Why is Dati's Work Still Important Today?

Against the modern misconception that medieval people believed the world was flat, La sfera articulates European perspectives on the world in the period before the “Age of Exploration.” Dati's work also shows how connected mercantilism and navigation were during a time of increased maritime trade. His treatise provides a concise introduction to medieval cosmology, science, geography, and navigation: all the basic information a young Florentine student or apprentice would need to understand the natural phenomena affecting travel and trade around the turn of the fifteenth century.

The Goro-Leonardo Debate

The authorship of La Sfera is, to some, a suspicious matter. Most of the manuscripts of La sfera that mention the work's author (at least 25 of the more than 150 manuscripts surviving) attribute it to Gregorio Dati. At least 6 other manuscripts, however, attribute the work to Goro's younger brother Leonardo, a high-ranking Dominican friar who served for some time as the order's Minister General. Because of this, some historians suggest that Goro Dati’s brother, Fra Leonardo Dati, was responsible for the text. Leonardo enjoyed extensive ecclesiastical education, whereas Goro concluded formal schooling at age thirteen. Some would assume that, as Goro seemingly lacked the education to write La Sfera, his more educated brother – who is credited as writing a portion of the text – wrote it himself. 
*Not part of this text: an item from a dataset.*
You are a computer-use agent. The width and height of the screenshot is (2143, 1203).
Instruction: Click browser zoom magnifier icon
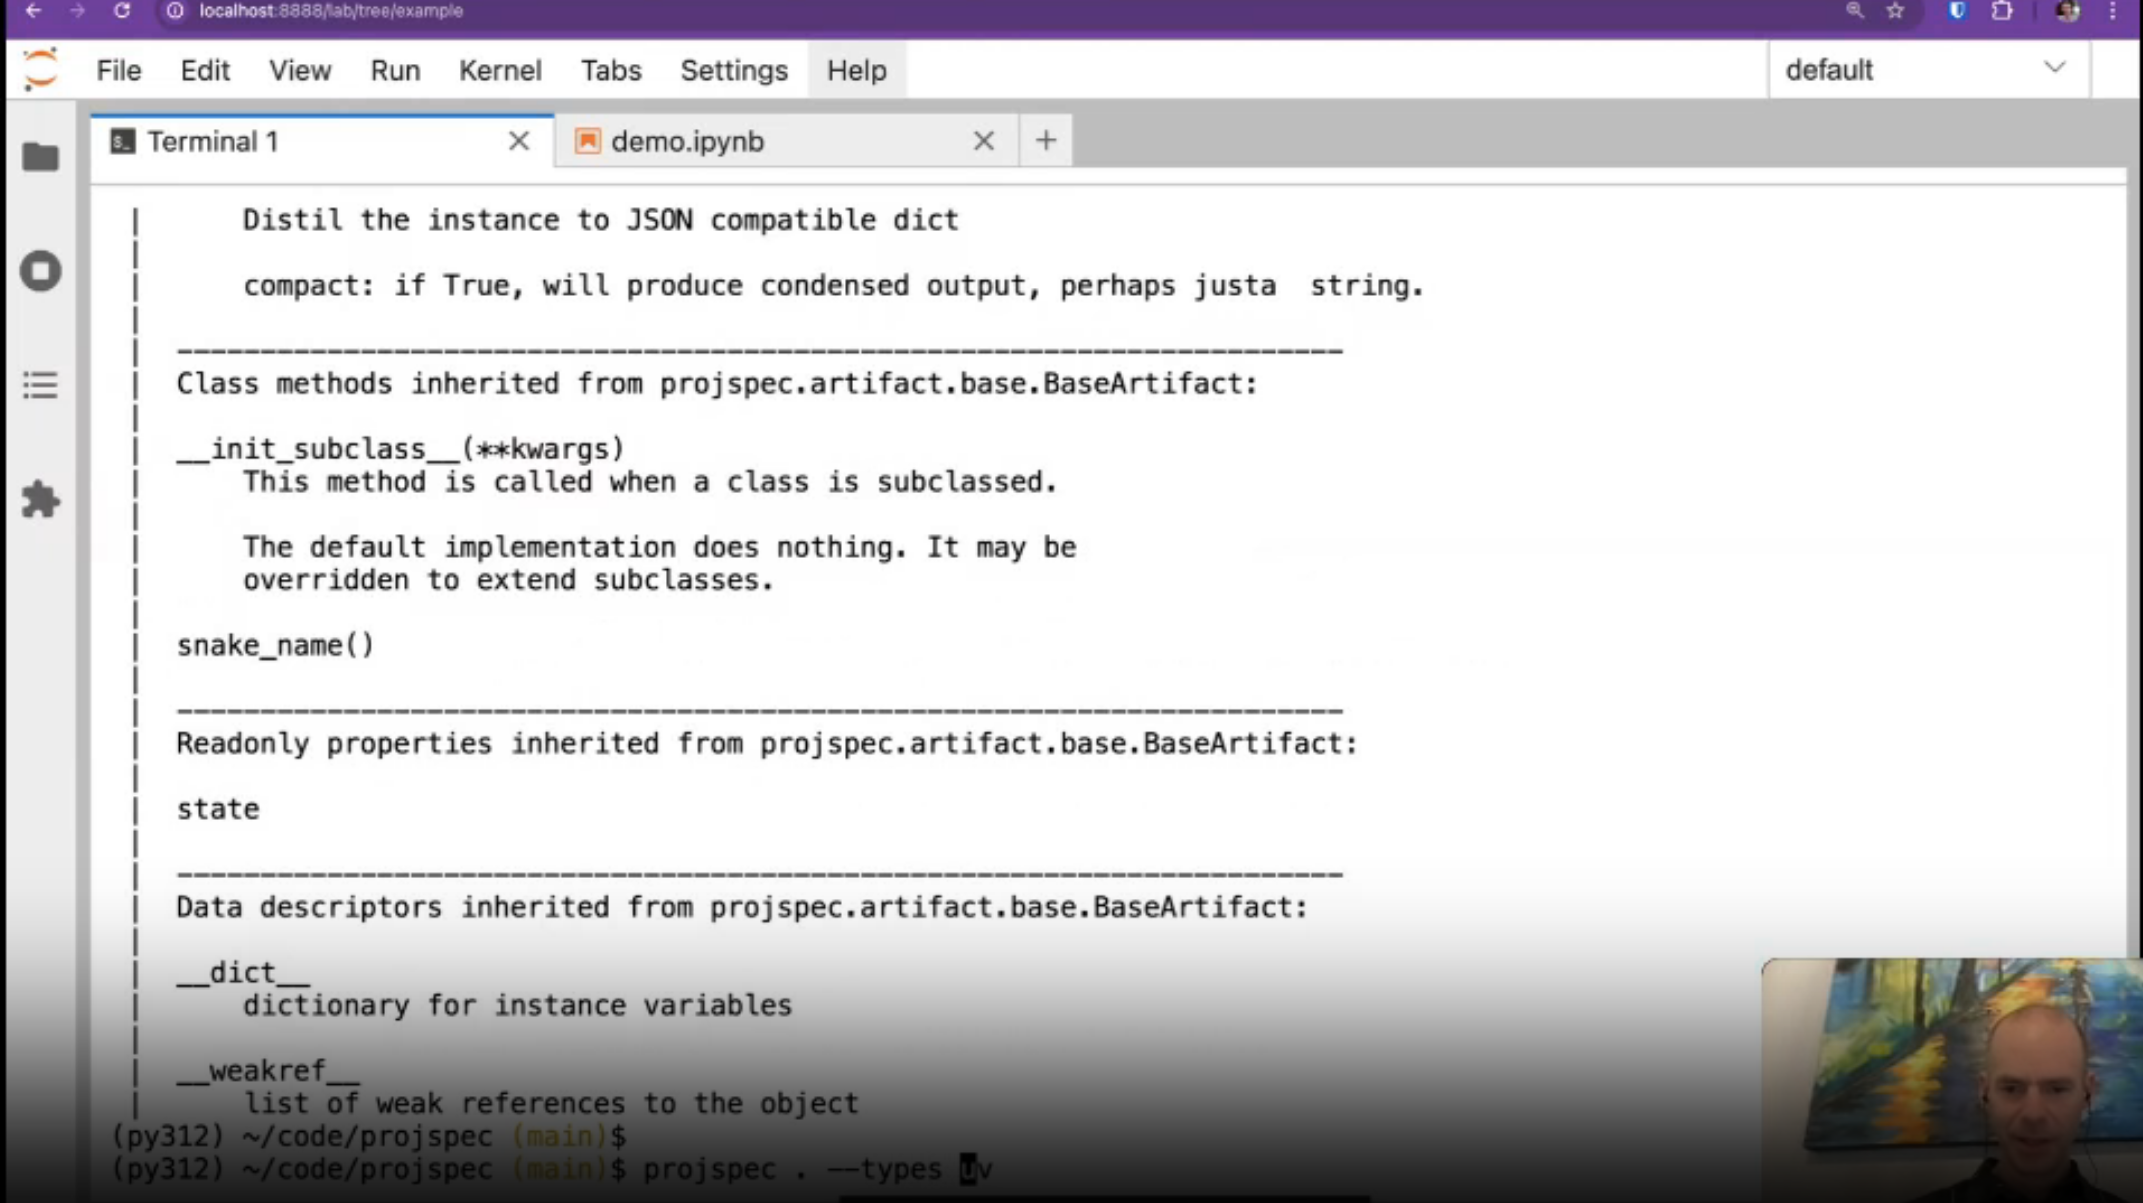point(1855,11)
However, this assumption does immense disservice to the power and education of Florentine merchants. Goro Dati may not have enjoyed as much formal schooling, but he was able to learn informally as an apprentice and merchant in the Florentine cloth trade, which would have provided more than enough material to produce La Sfera. Florentine cloth merchants operated throughout Europe and Asia Minor, and in fact maintained Florence’s place at the forefront of the Medieval mercantile world. Such men understood the complexities of trade, and by extension, the plethora of subjects detailed in Goro Dati’s work.